## Problem to work on:
Could you turn the lines of the records below into a JSON list of strings, one string per line, with blank lines dropped and the pictures left out?

= = = = =

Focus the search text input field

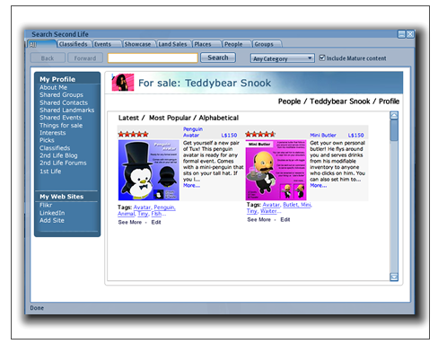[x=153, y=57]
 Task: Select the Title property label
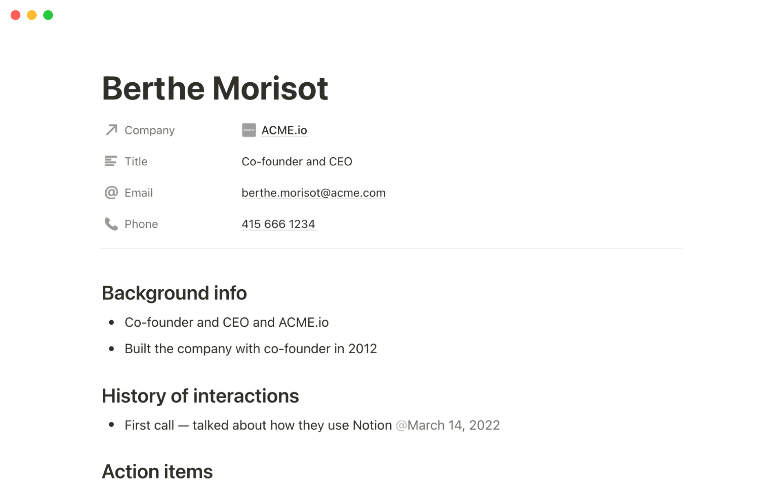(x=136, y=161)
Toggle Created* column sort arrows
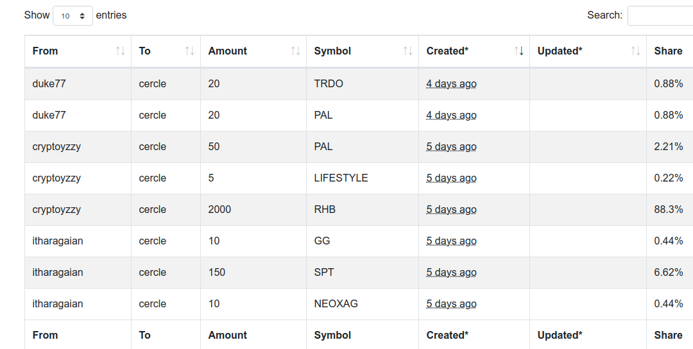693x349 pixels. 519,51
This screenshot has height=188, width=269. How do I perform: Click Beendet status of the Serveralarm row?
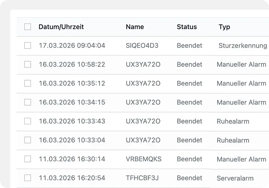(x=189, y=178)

= = = = =

## Solved problem:
[
  "Focus the search text input field",
  "[x=153, y=57]",
  " Task: Select the Title property label",
  "(x=136, y=161)",
  "Toggle Created* column sort arrows",
  "693x349 pixels. 519,51",
  "This screenshot has height=188, width=269. How do I perform: Click Beendet status of the Serveralarm row?",
  "(x=189, y=178)"
]